About this exercise:
Copy each line of the data below, character for character.

##### The data #####

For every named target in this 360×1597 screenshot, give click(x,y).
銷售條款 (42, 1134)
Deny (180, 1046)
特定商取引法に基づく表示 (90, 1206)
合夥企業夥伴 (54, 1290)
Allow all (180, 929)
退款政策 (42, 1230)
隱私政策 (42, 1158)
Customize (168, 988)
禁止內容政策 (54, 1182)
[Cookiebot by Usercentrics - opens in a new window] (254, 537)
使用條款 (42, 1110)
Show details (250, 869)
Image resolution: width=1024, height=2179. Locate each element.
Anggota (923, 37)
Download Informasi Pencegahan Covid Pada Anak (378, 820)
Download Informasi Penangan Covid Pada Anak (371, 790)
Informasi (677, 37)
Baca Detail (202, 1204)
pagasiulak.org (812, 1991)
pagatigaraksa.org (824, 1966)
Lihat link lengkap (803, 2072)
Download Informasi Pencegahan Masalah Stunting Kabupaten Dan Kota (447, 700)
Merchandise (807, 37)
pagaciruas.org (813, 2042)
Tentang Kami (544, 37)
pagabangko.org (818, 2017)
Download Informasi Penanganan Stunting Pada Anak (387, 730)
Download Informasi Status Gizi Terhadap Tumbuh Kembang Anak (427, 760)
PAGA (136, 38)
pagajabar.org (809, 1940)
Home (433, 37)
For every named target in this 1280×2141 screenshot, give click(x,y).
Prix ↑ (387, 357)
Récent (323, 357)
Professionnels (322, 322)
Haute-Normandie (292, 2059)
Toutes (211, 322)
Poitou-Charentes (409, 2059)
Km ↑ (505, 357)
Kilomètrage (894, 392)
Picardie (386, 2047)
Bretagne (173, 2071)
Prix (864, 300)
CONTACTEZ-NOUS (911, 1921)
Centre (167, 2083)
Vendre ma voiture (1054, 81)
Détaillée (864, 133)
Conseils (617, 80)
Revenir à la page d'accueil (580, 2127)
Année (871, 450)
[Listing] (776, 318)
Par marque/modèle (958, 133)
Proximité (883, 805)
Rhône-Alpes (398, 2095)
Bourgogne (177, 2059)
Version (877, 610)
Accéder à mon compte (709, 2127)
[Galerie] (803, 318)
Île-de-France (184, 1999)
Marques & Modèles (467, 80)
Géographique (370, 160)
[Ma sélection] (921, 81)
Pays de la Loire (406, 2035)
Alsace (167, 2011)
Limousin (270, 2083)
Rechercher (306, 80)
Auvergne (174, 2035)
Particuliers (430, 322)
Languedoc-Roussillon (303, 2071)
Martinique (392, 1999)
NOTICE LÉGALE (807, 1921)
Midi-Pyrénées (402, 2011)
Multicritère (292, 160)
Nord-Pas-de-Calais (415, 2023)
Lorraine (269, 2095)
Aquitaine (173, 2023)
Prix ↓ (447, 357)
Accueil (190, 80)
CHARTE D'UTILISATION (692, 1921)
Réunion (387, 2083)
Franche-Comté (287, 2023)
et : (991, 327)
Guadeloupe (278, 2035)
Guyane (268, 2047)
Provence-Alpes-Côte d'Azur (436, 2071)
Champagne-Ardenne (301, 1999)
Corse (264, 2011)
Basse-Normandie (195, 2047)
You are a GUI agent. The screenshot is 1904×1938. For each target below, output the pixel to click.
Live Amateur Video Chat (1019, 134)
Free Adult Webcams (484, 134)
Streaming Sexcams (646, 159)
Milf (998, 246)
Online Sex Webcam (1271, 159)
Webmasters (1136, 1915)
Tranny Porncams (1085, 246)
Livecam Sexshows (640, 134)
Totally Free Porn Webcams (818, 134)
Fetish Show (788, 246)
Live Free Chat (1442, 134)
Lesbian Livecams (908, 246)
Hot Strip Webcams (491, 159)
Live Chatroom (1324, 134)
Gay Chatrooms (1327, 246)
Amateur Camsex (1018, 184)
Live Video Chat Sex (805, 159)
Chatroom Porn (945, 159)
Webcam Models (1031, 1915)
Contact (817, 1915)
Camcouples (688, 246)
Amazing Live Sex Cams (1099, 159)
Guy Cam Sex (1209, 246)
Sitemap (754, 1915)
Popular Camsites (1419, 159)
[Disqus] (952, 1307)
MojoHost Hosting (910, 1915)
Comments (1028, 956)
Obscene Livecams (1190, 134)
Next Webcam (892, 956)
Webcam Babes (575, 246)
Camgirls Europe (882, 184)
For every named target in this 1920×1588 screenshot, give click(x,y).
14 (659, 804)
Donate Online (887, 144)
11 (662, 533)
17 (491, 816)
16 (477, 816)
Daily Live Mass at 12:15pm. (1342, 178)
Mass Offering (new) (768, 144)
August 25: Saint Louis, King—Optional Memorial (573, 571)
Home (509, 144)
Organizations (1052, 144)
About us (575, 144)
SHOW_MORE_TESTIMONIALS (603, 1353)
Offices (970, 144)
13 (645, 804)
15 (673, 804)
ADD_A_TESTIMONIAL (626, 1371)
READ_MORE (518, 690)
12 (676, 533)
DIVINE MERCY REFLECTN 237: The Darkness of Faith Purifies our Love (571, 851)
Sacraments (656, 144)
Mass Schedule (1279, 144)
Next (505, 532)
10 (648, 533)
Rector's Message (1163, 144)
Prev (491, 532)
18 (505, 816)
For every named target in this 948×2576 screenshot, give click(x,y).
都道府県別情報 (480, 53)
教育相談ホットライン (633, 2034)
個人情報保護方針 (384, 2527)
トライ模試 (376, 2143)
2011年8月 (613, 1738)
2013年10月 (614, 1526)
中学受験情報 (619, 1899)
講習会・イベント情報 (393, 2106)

#####

Answer to the problem:
For every named target in this 360×1597 screenshot, give click(x,y).
銷售條款 (42, 1134)
Deny (180, 1046)
特定商取引法に基づく表示 (90, 1206)
合夥企業夥伴 (54, 1290)
Allow all (180, 929)
退款政策 (42, 1230)
隱私政策 (42, 1158)
Customize (168, 988)
禁止內容政策 (54, 1182)
[Cookiebot by Usercentrics - opens in a new window] (254, 537)
使用條款 (42, 1110)
Show details (250, 869)
Image resolution: width=1024, height=2179. Locate each element.
Anggota (923, 37)
Download Informasi Pencegahan Covid Pada Anak (378, 820)
Download Informasi Penangan Covid Pada Anak (371, 790)
Informasi (677, 37)
Baca Detail (202, 1204)
pagasiulak.org (812, 1991)
pagatigaraksa.org (824, 1966)
Lihat link lengkap (803, 2072)
Download Informasi Pencegahan Masalah Stunting Kabupaten Dan Kota (447, 700)
Merchandise (807, 37)
pagaciruas.org (813, 2042)
Tentang Kami (544, 37)
pagabangko.org (818, 2017)
Download Informasi Penanganan Stunting Pada Anak (387, 730)
Download Informasi Status Gizi Terhadap Tumbuh Kembang Anak (427, 760)
PAGA (136, 38)
pagajabar.org (809, 1940)
Home (433, 37)
For every named target in this 1280×2141 screenshot, give click(x,y).
Prix ↑ (387, 357)
Récent (323, 357)
Professionnels (322, 322)
Haute-Normandie (292, 2059)
Toutes (211, 322)
Poitou-Charentes (409, 2059)
Km ↑ (505, 357)
Kilomètrage (894, 392)
Picardie (386, 2047)
Bretagne (173, 2071)
Prix (864, 300)
CONTACTEZ-NOUS (911, 1921)
Centre (167, 2083)
Vendre ma voiture (1054, 81)
Détaillée (864, 133)
Conseils (617, 80)
Revenir à la page d'accueil (580, 2127)
Année (871, 450)
[Listing] (776, 318)
Par marque/modèle (958, 133)
Proximité (883, 805)
Rhône-Alpes (398, 2095)
Bourgogne (177, 2059)
Version (877, 610)
Accéder à mon compte (709, 2127)
[Galerie] (803, 318)
Île-de-France (184, 1999)
Marques & Modèles (467, 80)
Géographique (370, 160)
[Ma sélection] (921, 81)
Pays de la Loire (406, 2035)
Alsace (167, 2011)
Limousin (270, 2083)
Rechercher (306, 80)
Auvergne (174, 2035)
Particuliers (430, 322)
Languedoc-Roussillon (303, 2071)
Martinique (392, 1999)
NOTICE LÉGALE (807, 1921)
Midi-Pyrénées (402, 2011)
Multicritère (292, 160)
Nord-Pas-de-Calais (415, 2023)
Lorraine (269, 2095)
Aquitaine (173, 2023)
Prix ↓ (447, 357)
Accueil (190, 80)
CHARTE D'UTILISATION (692, 1921)
Réunion (387, 2083)
Franche-Comté (287, 2023)
et : (991, 327)
Guadeloupe (278, 2035)
Guyane (268, 2047)
Provence-Alpes-Côte d'Azur (436, 2071)
Champagne-Ardenne (301, 1999)
Corse (264, 2011)
Basse-Normandie (195, 2047)
You are a GUI agent. The screenshot is 1904×1938. For each target below, output the pixel to click.
Live Amateur Video Chat (1019, 134)
Free Adult Webcams (484, 134)
Streaming Sexcams (646, 159)
Milf (998, 246)
Online Sex Webcam (1271, 159)
Webmasters (1136, 1915)
Tranny Porncams (1085, 246)
Livecam Sexshows (640, 134)
Totally Free Porn Webcams (818, 134)
Fetish Show (788, 246)
Live Free Chat (1442, 134)
Lesbian Livecams (908, 246)
Hot Strip Webcams (491, 159)
Live Chatroom (1324, 134)
Gay Chatrooms (1327, 246)
Amateur Camsex (1018, 184)
Live Video Chat Sex (805, 159)
Chatroom Porn (945, 159)
Webcam Models (1031, 1915)
Contact (817, 1915)
Camcouples (688, 246)
Amazing Live Sex Cams (1099, 159)
Guy Cam Sex (1209, 246)
Sitemap (754, 1915)
Popular Camsites (1419, 159)
[Disqus] (952, 1307)
MojoHost Hosting (910, 1915)
Comments (1028, 956)
Obscene Livecams (1190, 134)
Next Webcam (892, 956)
Webcam Babes (575, 246)
Camgirls Europe (882, 184)
For every named target in this 1920×1588 screenshot, give click(x,y).
14 (659, 804)
Donate Online (887, 144)
11 (662, 533)
17 (491, 816)
16 (477, 816)
Daily Live Mass at 12:15pm. (1342, 178)
Mass Offering (new) (768, 144)
August 25: Saint Louis, King—Optional Memorial (573, 571)
Home (509, 144)
Organizations (1052, 144)
About us (575, 144)
SHOW_MORE_TESTIMONIALS (603, 1353)
Offices (970, 144)
13 (645, 804)
15 (673, 804)
ADD_A_TESTIMONIAL (626, 1371)
READ_MORE (518, 690)
12 (676, 533)
DIVINE MERCY REFLECTN 237: The Darkness of Faith Purifies our Love (571, 851)
Sacraments (656, 144)
Mass Schedule (1279, 144)
Next (505, 532)
10 (648, 533)
Rector's Message (1163, 144)
Prev (491, 532)
18 (505, 816)
For every named target in this 948×2576 screenshot, give click(x,y).
都道府県別情報 (480, 53)
教育相談ホットライン (633, 2034)
個人情報保護方針 (384, 2527)
トライ模試 (376, 2143)
2011年8月 (613, 1738)
2013年10月 (614, 1526)
中学受験情報 (619, 1899)
講習会・イベント情報 (393, 2106)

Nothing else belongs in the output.